## Objectif A
Dans l'article sur la journée d'essayeur moto, avec quelle moto Laurent Chadelat doit-il arriver ?

## Extrait affiché
________________________________________
Vis ma vie : essayeur et journaliste d'un jour avec l'hebdomadaire moto

Tester les dernières nouveautés, des machines des plus variées, sur de prestigieux circuits ou de chouettes routes à moto, c'est le quotidien des essayeurs moto. La moto comme passion, le privilège de la vivre et d'en vivre. Payé pour faire de la moto quoi ! Un raccourci hâtif mû rien que par la jalousie, bande de veinards ! Mais là on ne voit que la finalité, pas ce qu'il en nécessite. J'ai donc accompagné un essai pour Moto Revue afin d'en savoir un peu plus sur les réalités, les joies et les contraintes du métier. Gentlemen start your engine !

Lundi 11heures, rédaction de Moto Revue.

Rencontre avec les rédacteurs présents et Thierry Traccan, chef des essais. Laurent Chadelat avec qui je pars doit arriver avec une Honda CBF 600 N ABS. Elle va être confrontée à la nouvelle Suzuki Bandit 650 N ABS. Nous commençons l' essayage… L'essai ? Non, l'essayage vestimentaire ! Deux grands placards remplis de vestes et de casques nous attendent pour être choisi en fonction des coloris des motos, gris pour la Honda, noire pour la Suz. Veste grise hyper ventilée pour Laurent (ce qui ne s'avérera pas forcément judicieux vu les conditions météo rencontrées !) et blouson noir et rouge tout neuf (à roder !) pour moi. Les couleurs s'harmonisant on garde nos casques perso.
________________________________________
## Données extraites
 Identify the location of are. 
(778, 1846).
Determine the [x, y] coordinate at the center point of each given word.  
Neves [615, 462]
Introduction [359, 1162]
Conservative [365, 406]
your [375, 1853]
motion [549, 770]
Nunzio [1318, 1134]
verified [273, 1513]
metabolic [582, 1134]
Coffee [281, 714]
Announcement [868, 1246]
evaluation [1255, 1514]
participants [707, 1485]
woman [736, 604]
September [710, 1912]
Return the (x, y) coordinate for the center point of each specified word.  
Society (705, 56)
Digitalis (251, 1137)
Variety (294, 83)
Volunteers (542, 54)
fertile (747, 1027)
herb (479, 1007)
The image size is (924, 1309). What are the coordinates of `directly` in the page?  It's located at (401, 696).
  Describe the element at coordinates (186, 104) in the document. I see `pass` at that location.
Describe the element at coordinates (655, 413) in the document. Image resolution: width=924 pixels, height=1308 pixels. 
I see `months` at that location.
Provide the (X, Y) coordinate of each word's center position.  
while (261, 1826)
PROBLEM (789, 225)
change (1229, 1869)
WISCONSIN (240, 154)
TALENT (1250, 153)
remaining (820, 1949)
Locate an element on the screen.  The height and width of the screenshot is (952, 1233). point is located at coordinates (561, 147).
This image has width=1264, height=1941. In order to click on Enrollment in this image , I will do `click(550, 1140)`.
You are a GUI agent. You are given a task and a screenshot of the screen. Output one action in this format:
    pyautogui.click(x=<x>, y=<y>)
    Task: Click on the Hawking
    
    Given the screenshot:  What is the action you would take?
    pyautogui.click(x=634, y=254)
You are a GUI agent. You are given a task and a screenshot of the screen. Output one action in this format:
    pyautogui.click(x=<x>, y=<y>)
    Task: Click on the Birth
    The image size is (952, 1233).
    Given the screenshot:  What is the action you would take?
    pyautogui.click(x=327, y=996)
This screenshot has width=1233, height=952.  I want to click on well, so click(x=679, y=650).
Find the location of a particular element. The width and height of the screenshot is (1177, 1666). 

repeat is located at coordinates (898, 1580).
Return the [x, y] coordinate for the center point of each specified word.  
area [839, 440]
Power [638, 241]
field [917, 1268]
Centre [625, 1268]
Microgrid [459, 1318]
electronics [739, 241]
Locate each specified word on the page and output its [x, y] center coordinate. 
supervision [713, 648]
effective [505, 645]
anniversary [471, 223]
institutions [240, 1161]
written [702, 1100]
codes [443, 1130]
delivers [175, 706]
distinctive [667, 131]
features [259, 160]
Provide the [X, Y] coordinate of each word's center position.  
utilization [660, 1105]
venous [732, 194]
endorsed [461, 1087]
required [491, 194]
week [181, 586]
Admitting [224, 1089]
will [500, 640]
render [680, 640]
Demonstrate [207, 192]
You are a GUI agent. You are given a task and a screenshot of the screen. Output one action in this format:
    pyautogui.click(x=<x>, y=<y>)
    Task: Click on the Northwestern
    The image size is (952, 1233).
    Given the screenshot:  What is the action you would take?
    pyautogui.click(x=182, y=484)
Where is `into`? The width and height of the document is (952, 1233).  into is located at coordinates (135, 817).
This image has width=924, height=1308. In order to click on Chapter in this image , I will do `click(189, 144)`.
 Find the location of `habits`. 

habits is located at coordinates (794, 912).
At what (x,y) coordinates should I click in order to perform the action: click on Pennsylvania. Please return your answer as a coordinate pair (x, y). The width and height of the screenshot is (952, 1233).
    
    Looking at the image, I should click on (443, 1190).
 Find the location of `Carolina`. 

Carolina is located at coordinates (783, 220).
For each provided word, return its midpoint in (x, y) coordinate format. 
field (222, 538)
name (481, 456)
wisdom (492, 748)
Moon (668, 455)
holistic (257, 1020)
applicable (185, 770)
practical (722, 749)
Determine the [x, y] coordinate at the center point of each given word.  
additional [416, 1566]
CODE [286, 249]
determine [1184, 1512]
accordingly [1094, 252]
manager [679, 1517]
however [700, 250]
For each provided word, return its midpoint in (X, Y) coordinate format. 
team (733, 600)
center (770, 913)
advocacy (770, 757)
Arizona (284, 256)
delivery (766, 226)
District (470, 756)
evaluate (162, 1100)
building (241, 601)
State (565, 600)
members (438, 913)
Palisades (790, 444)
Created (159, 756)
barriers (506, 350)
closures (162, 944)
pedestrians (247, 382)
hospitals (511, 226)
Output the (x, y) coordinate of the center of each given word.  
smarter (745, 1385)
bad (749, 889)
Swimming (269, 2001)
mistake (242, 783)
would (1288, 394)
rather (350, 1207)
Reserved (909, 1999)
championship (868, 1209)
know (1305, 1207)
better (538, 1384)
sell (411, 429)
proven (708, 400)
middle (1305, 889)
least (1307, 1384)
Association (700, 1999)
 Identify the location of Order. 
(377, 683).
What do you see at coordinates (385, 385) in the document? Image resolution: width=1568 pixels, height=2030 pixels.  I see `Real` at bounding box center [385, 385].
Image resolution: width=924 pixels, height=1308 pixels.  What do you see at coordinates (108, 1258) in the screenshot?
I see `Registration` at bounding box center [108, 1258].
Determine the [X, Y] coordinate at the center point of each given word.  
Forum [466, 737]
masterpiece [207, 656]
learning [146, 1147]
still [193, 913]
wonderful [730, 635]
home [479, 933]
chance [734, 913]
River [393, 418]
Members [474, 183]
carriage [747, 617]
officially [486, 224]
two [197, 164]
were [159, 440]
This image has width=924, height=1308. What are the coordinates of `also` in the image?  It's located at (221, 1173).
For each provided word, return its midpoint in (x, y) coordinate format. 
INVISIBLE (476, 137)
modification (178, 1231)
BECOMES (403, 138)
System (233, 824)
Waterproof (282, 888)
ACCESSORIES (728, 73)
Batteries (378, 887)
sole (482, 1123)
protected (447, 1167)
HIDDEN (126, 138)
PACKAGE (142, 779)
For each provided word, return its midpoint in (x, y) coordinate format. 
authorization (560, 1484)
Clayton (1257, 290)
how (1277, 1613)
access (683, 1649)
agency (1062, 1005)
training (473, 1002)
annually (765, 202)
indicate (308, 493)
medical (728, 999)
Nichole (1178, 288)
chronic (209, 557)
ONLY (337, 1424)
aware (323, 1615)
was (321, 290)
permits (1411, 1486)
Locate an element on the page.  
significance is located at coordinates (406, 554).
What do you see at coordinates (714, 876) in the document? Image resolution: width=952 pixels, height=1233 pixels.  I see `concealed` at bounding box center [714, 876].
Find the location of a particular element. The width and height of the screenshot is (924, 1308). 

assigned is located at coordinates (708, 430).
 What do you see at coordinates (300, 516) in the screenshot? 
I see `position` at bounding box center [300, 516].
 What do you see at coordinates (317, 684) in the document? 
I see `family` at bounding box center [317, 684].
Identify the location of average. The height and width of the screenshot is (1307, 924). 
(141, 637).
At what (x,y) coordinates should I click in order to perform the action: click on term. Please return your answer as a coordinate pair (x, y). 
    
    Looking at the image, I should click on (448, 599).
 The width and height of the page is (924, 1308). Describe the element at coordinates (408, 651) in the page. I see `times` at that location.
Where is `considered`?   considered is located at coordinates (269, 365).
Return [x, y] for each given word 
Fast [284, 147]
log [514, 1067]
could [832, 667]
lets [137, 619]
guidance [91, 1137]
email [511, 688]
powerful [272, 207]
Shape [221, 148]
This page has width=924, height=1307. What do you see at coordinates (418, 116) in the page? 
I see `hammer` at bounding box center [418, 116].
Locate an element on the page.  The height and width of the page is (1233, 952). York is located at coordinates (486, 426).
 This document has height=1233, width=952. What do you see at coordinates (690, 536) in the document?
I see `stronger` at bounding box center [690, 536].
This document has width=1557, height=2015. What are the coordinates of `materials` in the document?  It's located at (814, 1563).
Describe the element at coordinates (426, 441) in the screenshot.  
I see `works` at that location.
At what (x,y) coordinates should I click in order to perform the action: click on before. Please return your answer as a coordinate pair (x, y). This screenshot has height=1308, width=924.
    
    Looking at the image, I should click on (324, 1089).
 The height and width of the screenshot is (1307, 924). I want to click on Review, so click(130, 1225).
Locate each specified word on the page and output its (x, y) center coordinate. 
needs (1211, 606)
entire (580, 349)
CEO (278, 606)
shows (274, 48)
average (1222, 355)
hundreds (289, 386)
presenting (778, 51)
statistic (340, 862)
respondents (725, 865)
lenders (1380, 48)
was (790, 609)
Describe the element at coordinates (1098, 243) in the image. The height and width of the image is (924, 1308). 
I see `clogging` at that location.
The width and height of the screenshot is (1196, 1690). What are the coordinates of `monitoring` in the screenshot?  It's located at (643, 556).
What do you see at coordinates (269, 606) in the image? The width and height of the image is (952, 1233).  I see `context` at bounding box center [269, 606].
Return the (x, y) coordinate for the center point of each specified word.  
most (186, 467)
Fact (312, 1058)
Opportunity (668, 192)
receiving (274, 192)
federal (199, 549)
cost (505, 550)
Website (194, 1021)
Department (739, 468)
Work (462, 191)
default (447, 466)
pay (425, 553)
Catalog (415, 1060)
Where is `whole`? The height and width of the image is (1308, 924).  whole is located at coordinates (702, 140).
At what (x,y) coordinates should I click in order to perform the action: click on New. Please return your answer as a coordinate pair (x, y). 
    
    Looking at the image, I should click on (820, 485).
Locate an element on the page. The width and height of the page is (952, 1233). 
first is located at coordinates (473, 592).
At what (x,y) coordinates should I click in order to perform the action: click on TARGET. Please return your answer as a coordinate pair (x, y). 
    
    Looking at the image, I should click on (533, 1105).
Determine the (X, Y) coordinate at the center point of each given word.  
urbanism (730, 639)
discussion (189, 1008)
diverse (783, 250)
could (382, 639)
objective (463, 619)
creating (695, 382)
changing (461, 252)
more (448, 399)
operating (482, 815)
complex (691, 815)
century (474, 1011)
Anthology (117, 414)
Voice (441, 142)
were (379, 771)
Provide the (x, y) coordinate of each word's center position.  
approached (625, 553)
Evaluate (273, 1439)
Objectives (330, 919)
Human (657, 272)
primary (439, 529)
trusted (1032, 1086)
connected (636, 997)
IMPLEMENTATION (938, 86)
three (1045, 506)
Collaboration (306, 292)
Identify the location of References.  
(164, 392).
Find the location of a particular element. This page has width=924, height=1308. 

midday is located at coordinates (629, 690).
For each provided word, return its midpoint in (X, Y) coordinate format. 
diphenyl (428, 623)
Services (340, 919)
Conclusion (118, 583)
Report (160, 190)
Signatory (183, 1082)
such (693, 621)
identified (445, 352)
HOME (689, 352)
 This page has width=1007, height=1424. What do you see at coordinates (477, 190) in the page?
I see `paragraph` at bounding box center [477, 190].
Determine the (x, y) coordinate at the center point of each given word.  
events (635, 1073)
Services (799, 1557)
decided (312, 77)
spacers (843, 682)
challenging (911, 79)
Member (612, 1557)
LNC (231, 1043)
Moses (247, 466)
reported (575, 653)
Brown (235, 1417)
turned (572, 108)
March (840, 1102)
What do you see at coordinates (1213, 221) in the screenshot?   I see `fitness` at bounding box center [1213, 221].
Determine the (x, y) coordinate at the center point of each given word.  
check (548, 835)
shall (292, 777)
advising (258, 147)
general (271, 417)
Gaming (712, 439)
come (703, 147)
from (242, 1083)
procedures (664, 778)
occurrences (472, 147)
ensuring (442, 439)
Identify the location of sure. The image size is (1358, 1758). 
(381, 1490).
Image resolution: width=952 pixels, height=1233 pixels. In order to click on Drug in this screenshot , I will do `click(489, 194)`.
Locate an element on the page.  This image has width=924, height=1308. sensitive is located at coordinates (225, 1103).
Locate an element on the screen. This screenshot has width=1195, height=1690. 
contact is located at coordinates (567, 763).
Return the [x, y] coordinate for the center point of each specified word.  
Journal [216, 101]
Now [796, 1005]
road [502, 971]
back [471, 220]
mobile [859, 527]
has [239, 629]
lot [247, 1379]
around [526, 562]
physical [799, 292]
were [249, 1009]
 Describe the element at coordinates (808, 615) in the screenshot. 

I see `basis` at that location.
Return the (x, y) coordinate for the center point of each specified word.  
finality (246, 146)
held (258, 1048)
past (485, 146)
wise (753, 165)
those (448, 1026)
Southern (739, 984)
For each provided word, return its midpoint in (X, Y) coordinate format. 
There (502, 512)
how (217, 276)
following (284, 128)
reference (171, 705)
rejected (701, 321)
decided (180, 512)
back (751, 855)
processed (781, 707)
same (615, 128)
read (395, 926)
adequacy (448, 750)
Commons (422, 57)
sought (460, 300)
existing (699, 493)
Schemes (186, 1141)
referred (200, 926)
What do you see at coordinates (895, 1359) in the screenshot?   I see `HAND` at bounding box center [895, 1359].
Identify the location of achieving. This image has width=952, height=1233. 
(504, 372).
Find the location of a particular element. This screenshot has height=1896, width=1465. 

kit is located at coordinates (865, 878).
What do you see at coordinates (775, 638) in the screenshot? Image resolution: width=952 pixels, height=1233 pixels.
________________________________________
## Objectif B
Dans les lignes des données, remplacez "screenshot" par "screen capture" sans rien changer d'autre. Commencez à la ligne qui contient "delivers [175, 706]" et arrêtez-vous après celle qui contient "pyautogui.click(x=182, y=484)", puis donnez seulement ces lignes.

## Bonne réponse A
Une Honda CBF 600 N ABS.

## Bonne réponse B
delivers [175, 706]
distinctive [667, 131]
features [259, 160]
Provide the [X, Y] coordinate of each word's center position.  
utilization [660, 1105]
venous [732, 194]
endorsed [461, 1087]
required [491, 194]
week [181, 586]
Admitting [224, 1089]
will [500, 640]
render [680, 640]
Demonstrate [207, 192]
You are a GUI agent. You are given a task and a screen capture of the screen. Output one action in this format:
    pyautogui.click(x=<x>, y=<y>)
    Task: Click on the Northwestern
    The image size is (952, 1233).
    Given the screen capture:  What is the action you would take?
    pyautogui.click(x=182, y=484)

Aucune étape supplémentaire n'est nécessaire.